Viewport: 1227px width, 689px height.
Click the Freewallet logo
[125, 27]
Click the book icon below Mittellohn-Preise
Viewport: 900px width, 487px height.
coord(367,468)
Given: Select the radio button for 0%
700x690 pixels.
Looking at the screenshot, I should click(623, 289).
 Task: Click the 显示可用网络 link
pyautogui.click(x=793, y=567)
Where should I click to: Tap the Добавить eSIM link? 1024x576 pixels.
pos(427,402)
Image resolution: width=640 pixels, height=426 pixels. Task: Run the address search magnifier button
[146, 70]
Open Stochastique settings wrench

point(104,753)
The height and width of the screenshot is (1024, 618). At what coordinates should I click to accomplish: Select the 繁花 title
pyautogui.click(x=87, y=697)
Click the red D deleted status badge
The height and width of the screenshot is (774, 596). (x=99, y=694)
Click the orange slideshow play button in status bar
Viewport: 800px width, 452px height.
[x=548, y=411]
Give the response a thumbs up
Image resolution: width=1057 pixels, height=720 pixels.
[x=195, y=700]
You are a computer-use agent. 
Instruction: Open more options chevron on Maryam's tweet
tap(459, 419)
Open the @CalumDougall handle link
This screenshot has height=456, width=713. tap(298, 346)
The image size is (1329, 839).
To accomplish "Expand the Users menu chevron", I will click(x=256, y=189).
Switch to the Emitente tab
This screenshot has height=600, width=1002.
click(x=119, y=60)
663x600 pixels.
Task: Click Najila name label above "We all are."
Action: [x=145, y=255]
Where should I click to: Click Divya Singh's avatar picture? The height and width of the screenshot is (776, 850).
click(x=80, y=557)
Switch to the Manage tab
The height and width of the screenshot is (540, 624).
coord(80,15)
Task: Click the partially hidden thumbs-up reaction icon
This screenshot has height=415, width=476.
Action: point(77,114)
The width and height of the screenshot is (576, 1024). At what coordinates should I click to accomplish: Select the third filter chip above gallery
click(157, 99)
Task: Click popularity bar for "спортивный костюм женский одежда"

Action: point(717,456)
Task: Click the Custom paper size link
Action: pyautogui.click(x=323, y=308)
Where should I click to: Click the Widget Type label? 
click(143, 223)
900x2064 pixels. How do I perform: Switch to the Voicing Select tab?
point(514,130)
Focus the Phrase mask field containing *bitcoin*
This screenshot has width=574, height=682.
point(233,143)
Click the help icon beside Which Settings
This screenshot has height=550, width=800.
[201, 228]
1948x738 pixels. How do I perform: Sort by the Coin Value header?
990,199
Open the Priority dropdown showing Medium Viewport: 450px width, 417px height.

-------

• **What to work on**
Count the lines in the entries above where the string "icon" shows up, and give that number only.

• **Response to the task**
3